Nowadays, data can be found in many different formats and multimodal approaches are gaining attention in many natural language processing tasks such as text generation, machine translation or sentiment analysis. Indeed, many research areas are moving from a single modality to full-fledged multimodality research, e.g. multimodal corpora, multimodal lexicons, etc. For instance, efforts are being made to integrate images, sign languages, sounds, etc. into existing wordnets. As the exchange of information among modalities can be crucial for lexical databases, we want to address this interdisciplinary research area in the first Workshop on “Multimodal wordnets”, co-located with LREC 2020.
The workshop is organized by the Global WordNet Association (GWA). GWA is a free, public and non-commercial organization that provides a platform for discussing, sharing and connecting wordnets for all languages in the world. The GWA has created in 2019 a Working Group dedicated to multimodal wordnets in order to extend the development and use of wordnets to other modalities than just text: some well known examples of multimodal approaches and wordnets are ImageNet, an image database structured according to WordNet hierarchy and ASLNet, A Wordnet for American Sign Language, and the Suggested Upper Merged Ontology (SUMO).
Topics of Interest
The workshop aims at studying the interaction and cross-fertilization between wordnets and existing multimodal resources. We invite submissions with original contributions addressing, but not limited to, the topics listed below.
- What are the benefits/drawbacks of multimodal wordnets? How can wordnets help in the transmission and characterization of multimedia information?
- To what extent is it possible to create wordnets in other modalities?
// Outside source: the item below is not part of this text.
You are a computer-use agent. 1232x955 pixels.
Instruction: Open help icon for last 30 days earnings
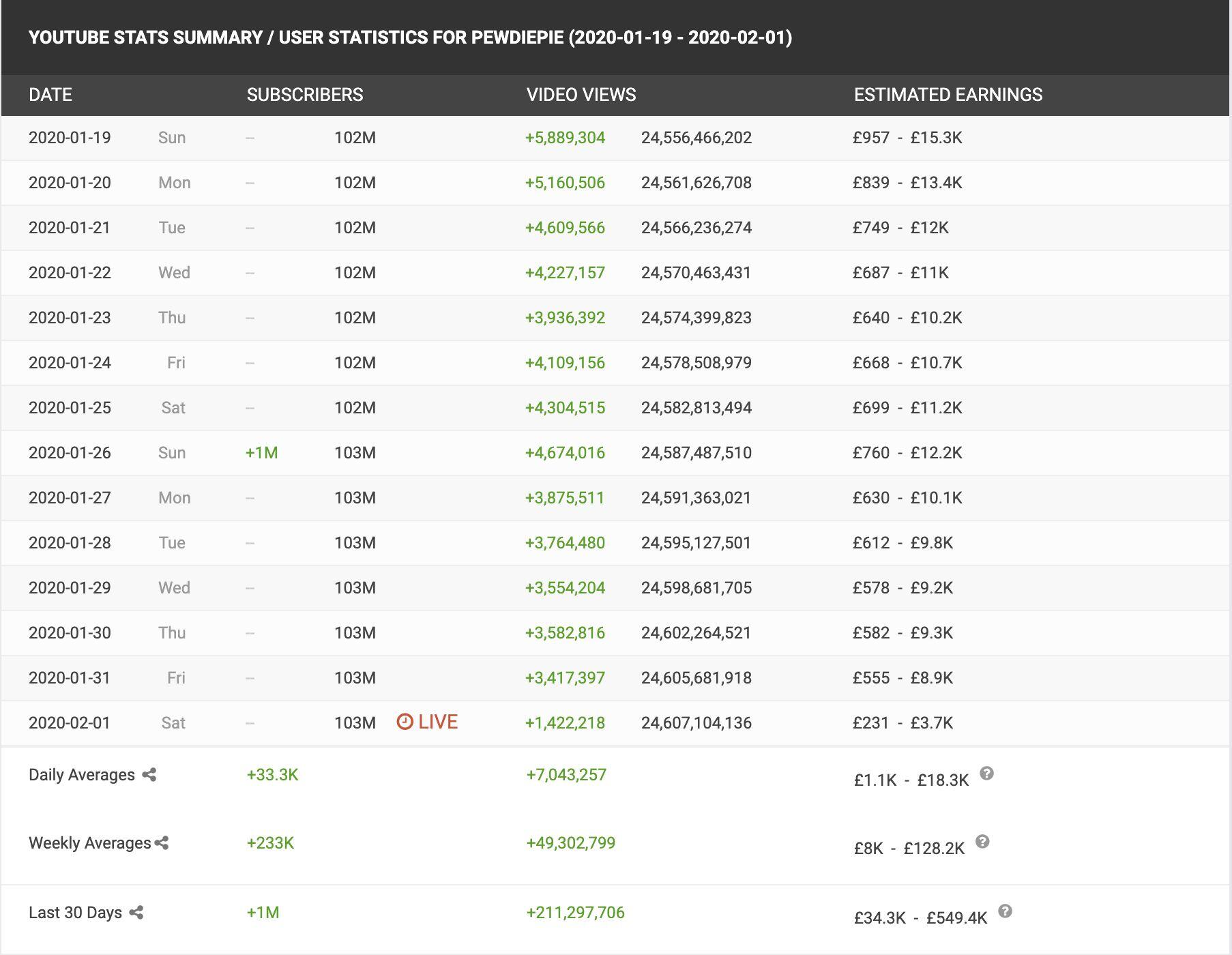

- Which new multimodal initiatives and projects are being carried out involving distinct modalities (written, spoken, audio-visual, signs, pictograms, emojis, geographical and spatio-temporal data...) and knowledge representations (wordnets, lexicons, ontologies, terminologies, dictionaries, corpora, wikipedias, distributional representations, cultural artifacts, books...)?
- What are (can be) the practical applications of multimodal wordnets? How to exploit existing multimodal wordnets, such as Visual Genome, ConceptNet, ImageNet, Imagact, etc.? Sense disambiguation on corpora, images, space role labeling, multimodal knowledge acquisition, commonsense reasoning and inference, distributed concept representation, integration of distributional (corpus-based) and knowledge-based embeddings ...
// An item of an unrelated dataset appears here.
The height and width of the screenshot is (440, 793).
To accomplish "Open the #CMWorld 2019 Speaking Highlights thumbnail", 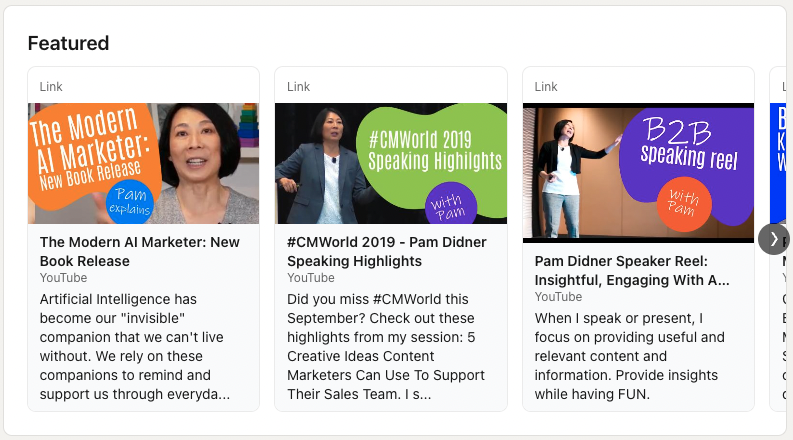I will [x=391, y=163].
- Which approaches are being developed to create these multimodal resources? How can they be best represented?
- How to automatically map existing resources? How can we deal with similarity and relatedness across modality? How can we deal with specificity? Image, sound, smell, touch, video are all infinitely specific but words are not.
- What is the added value of wordnet hierarchies to other modalities? Which is the role of the multimodal wordnets? Which is the expected format of the resources? Which standards to adopt or to develop?
- How can we feed and feed back the algorithms with multimodal wordnets?
- Which ethical policies should be followed? (see for instance, https://www.excavating.ai/)
Identify, Describe and Share your LRs!
Describing your LRs in the LRE Map is now a normal practice in the submission procedure of LREC (introduced in 2010 and adopted by other conferences). To continue the efforts initiated at LREC 2014 about “Sharing LRs” (data, tools, web-services, etc.), authors will have the possibility, when submitting a paper, to upload LRs in a special LREC repository. This effort of sharing LRs, linked to the LRE Map for their description, may become a new “regular” feature for conferences in our field, thus contributing to creating a common repository where everyone can deposit and share data.
As scientific work requires accurate citations of referenced work so as to allow the community to understand the whole context and also replicate the experiments conducted by other researchers, LREC 2020 endorses the need to uniquely Identify LRs through the use of the International Standard Language Resource Number (ISLRN, www.islrn.org), a Persistent Unique Identifier to be assigned to each Language Resource. The assignment of ISLRNs to LRs cited in LREC papers will be offered at submission time.